Extract:
How do I deal with this? What should I do? Just try to push it out of my mind? Sleep on it and hope it'll go away? Occupy myself with other things so I won't have the time nor energy to think about it? I'm just deluding myself, ain't I?

Human beings are blessed with the ability to feel, express, rationalise, and make sense of things. It puts us above other animals in the animal kingdom. But sometimes I think it's a curse. I look at my cats and they are such happy creatures. Satisfied with their good home, nourishing meals, and plenty of sleep. But of course, they are also showered with much love and affection. I envy them.

dancing again

posted Wednesday, Jun 28 12:01 am

I may be dancing again! The word is "may" because, even though we've tried out and arranged for a first lesson next week, we still don't know for sure how well we'll work together. After all, we have very different styles, and while both of us are rusty from stopping for too long, he does have a lot more competition experience than I do. So we'll see how it could work out. The good thing is, both of us seem to be quite easygoing people. So I'm sure we'll get along fine. No doubt I'm used to dancing with giants, and he's not exactly a giant. But I think it can work out. I just need to shrink a little, that's all...:p I can do that. Not a mean feat.

This new dancing prospect is really exciting. I have been missing the rush I get from competitive Latin dancing. It's been a while since I last competed (over 9 months!) It's truly a long time. Long enough. Hopefully we'll be able to compete soon. We'll see how it works out. For now, I'm just happy to be able to dance again. :) Yay!
posted Saturday, Jun 24 7:52 pm

I drink too much coffee, black with no sugar. It calms me down. I think for me, coffee is like a security blanket. When I wake up in the morning, the first 'food' I crave is coffee. When I'm sleepy, I need coffee. When I'm cold, I want a cup of hot coffee. When I feel angry/mad/sad/frustrated, I need a cake...and coffee. You get the point. So then people keep telling me, "too much coffee is bad for you!" and being a body-conscious health freak, you'd think I'll set my mind to banishing this bad habit, to at least cut down my consumption from 3-5 cups a day to just 1-2. But nooooo. Instead, I drink more. The concomitant problem that accompanies this is carbohydrate consumption. With more coffee, I crave sweet stuff to complement the bitterness of the coffee. This means more cakes/pastries/chocolates etc. Bad for me. So consciously, I control myself.

Supplied records:
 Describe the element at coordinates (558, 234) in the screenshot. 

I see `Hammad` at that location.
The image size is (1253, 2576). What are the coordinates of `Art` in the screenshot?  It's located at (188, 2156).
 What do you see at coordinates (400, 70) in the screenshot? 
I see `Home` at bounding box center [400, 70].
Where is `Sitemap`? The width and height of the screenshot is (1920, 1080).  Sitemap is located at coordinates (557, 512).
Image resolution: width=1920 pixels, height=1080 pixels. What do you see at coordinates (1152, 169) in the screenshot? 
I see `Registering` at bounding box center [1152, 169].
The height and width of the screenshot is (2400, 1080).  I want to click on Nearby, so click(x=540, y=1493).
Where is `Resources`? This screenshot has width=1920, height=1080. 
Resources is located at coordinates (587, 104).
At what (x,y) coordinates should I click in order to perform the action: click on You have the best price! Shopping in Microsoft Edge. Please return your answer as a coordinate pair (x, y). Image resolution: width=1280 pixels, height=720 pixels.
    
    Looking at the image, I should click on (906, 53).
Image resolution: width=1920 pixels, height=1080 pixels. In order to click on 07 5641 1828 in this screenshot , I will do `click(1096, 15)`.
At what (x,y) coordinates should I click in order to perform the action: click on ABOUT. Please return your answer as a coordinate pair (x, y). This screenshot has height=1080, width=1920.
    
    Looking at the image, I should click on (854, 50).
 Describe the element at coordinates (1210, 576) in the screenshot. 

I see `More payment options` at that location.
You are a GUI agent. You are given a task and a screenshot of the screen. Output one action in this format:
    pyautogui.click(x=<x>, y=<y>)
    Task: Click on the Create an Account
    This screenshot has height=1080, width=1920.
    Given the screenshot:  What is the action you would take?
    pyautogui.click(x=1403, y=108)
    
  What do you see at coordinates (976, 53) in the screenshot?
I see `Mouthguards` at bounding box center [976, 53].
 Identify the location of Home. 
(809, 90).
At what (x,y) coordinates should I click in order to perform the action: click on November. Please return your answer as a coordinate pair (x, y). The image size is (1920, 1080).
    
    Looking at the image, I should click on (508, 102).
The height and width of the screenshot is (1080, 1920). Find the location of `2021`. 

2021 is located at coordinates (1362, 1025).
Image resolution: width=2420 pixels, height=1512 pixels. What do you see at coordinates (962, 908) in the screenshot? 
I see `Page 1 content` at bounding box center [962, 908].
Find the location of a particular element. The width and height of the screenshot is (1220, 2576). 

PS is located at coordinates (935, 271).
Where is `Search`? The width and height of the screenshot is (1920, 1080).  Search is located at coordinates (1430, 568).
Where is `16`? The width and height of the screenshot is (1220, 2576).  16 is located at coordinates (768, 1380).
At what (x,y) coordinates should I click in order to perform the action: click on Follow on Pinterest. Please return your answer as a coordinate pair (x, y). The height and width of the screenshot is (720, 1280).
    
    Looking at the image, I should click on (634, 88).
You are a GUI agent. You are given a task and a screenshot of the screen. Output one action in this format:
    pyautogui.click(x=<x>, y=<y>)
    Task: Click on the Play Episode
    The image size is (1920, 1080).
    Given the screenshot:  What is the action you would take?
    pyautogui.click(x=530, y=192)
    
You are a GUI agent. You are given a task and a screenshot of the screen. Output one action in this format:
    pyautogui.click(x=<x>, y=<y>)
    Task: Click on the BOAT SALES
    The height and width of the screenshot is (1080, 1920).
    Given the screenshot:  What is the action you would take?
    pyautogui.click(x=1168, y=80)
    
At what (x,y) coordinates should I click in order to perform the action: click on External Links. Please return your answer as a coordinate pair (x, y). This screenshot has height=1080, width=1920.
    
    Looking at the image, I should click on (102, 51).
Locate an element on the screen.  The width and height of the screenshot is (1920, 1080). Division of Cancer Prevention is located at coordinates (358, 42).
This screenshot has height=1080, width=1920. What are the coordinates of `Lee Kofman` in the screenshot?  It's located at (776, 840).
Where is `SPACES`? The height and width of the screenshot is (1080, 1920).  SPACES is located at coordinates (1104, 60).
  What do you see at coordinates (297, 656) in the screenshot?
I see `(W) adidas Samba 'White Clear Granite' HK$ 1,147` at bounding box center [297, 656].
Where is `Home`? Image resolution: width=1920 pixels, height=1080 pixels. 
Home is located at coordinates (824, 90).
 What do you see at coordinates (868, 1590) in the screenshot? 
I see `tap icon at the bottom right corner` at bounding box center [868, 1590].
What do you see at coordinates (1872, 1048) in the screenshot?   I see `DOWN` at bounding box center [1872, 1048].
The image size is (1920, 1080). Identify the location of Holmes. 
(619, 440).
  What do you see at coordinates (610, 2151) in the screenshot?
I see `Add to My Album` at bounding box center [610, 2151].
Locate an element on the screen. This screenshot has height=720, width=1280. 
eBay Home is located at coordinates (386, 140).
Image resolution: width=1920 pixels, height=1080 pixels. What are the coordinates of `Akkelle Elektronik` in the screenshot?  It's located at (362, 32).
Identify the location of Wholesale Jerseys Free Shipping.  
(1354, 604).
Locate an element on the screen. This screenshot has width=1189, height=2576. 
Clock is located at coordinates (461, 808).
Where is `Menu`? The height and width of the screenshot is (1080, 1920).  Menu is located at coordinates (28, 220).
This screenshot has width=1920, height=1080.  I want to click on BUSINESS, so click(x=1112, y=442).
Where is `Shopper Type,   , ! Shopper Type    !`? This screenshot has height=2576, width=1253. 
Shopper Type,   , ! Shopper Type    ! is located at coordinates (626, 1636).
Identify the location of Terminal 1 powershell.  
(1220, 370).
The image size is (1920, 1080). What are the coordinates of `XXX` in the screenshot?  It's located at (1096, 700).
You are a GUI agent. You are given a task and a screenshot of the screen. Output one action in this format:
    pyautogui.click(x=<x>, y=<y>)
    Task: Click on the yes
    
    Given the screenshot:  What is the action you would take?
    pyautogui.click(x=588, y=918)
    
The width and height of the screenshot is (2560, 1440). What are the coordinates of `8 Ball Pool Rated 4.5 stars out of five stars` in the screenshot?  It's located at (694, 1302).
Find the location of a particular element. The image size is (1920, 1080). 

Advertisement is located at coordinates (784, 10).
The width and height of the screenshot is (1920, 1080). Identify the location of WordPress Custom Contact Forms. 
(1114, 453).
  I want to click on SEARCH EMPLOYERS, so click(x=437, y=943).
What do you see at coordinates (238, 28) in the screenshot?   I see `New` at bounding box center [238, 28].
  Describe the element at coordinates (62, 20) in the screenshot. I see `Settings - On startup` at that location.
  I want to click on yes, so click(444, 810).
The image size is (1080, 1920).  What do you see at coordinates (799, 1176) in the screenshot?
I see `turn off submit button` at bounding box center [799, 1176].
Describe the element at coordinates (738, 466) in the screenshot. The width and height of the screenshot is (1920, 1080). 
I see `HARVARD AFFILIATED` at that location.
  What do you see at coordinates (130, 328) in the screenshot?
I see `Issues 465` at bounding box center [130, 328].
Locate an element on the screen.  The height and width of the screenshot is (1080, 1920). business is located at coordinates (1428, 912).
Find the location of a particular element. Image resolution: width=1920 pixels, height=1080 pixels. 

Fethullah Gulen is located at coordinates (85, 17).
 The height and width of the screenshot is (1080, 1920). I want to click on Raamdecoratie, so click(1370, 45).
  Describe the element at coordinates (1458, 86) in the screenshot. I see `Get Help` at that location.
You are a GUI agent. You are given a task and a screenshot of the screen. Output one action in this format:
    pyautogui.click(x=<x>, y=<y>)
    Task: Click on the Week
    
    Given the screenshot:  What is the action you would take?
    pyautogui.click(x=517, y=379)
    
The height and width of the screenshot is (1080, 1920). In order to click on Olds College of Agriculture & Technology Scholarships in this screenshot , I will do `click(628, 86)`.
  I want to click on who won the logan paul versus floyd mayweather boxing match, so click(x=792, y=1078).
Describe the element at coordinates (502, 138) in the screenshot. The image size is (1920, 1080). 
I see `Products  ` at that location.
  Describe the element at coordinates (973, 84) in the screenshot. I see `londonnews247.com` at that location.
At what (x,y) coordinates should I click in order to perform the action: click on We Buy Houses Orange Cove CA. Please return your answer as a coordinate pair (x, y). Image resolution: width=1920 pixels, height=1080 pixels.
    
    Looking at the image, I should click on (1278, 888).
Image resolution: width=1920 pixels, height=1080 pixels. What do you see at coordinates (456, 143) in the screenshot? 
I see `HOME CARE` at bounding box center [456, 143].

Exercise A:
Answer these questions about the blog excerpt:
(i) What does the writer say the cats are satisfied with?
(ii) How long has it been since the writer last competed?
(iii) How does the writer take coffee?
Exercise B: Rewrite the blog excerpt from "posted Wednesday, Jun" up to and including "a mean feat.", swapping "rusty" for "stiff".

Written response A:
(i) Their good home, nourishing meals, and plenty of sleep.
(ii) Over 9 months.
(iii) Black with no sugar.

Written response B:
posted Wednesday, Jun 28 12:01 am

I may be dancing again! The word is "may" because, even though we've tried out and arranged for a first lesson next week, we still don't know for sure how well we'll work together. After all, we have very different styles, and while both of us are stiff from stopping for too long, he does have a lot more competition experience than I do. So we'll see how it could work out. The good thing is, both of us seem to be quite easygoing people. So I'm sure we'll get along fine. No doubt I'm used to dancing with giants, and he's not exactly a giant. But I think it can work out. I just need to shrink a little, that's all...:p I can do that. Not a mean feat.